When a history and physical exam are not enough to determine the cause of nausea and vomiting, certain diagnostic tests may prove useful. A chemistry panel would be useful for electrolyte and metabolic abnormalities. Liver function tests and lipase would identify pancreaticobiliary diseases. Abdominal X-rays showing air-fluid levels indicate bowel obstruction, while an X-ray showing air-filled bowel loops are more indicative of ileus. More advanced imaging and procedures may be necessary, such as a CT scan, upper endoscopy, colonoscopy, barium enema, or MRI. Abnormal GI motility can be assessed using specific tests like gastric scintigraphy, wireless motility capsules, and small-intestinal manometry.

==Treatment==
If dehydration is present due to loss of fluids from severe vomiting, rehydration with oral electrolyte solutions is preferred. If this is not effective or possible, intravenous rehydration may be required. Medical care is recommended if: a person cannot keep any liquids down, has symptoms more than 2 days, is weak, has a fever, has stomach pain, vomits more than two times in a day or does not urinate for more than 8 hours.

===Medications===
Numerous pharmacologic medications are available for the treatment of nausea. There is no medication that is clearly superior to other medications for all cases of nausea. The choice of antiemetic medication may be based on the situation during which the person experiences nausea. For people with motion sickness and vertigo, antihistamines and anticholinergics such as meclizine and scopolamine are particularly effective. Nausea and vomiting associated with migraine headaches respond best to dopamine antagonists such as metoclopramide, prochlorperazine, and chlorpromazine. In cases of gastroenteritis, serotonin antagonists such as ondansetron were found to suppress nausea and vomiting, as well as reduce the need for IV fluid resuscitation. The combination of pyridoxine and doxylamine is the first line treatment for pregnancy-related nausea and vomiting. Dimenhydrinate is an inexpensive and effective over the counter medication for preventing postoperative nausea and vomiting. Other factors to consider when choosing an antiemetic medication include the person's preference, side-effect profile, and cost.

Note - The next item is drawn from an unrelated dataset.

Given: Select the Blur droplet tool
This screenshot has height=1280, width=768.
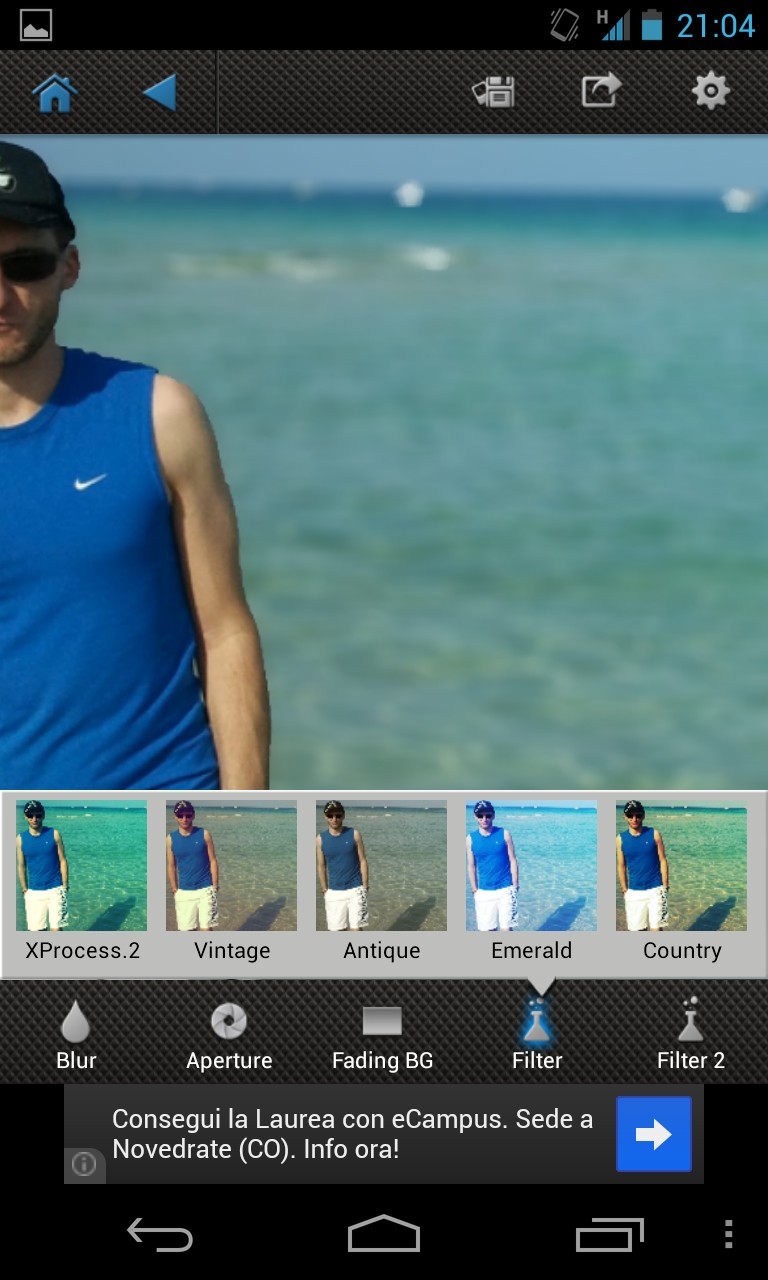Looking at the screenshot, I should (x=76, y=1033).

Nabilone is also indicated for this purpose.

===Alternative medicine===
In certain people, cannabinoids may be effective in reducing chemotherapy associated nausea and vomiting. Several studies have demonstrated the therapeutic effects of cannabinoids for nausea and vomiting in the advanced stages of illnesses such as cancer and AIDS.

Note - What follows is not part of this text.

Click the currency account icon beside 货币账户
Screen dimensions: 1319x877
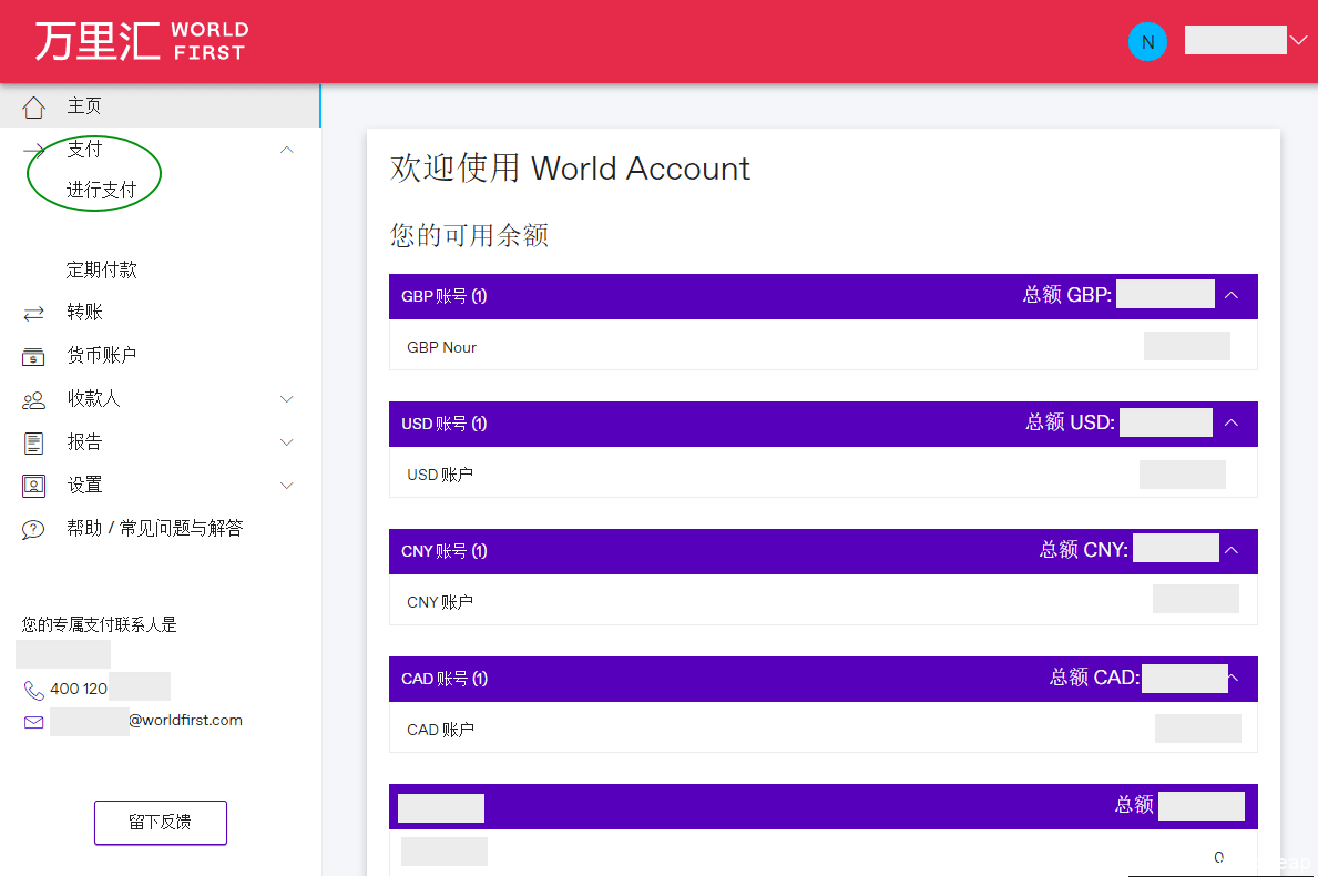(x=34, y=356)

In hospital settings topical anti-nausea gels are not indicated because of lack of research backing their efficacy. Topical gels containing lorazepam, diphenhydramine, and haloperidol are sometimes used for nausea but are not equivalent to more established therapies.

Ginger has also been shown to be potentially effective in treating several types of nausea.

==Prognosis==
The outlook depends on the cause. Most people recover within few hours or a day. While short-term nausea and vomiting are generally harmless, they may sometimes indicate a more serious condition. When associated with prolonged vomiting, it may lead to dehydration or dangerous electrolyte imbalances or both. Repeated intentional vomiting, characteristic of bulimia, can cause stomach acid to wear away at the enamel present on the teeth.

==Epidemiology==
Nausea and or vomiting is the main complaint in 1.6% of visits to family physicians in Australia. However, only 25% of people with nausea visit their family physician. In Australia, nausea, as opposed to vomiting, occurs most frequently in persons aged 15–24 years, and is less common in other age groups.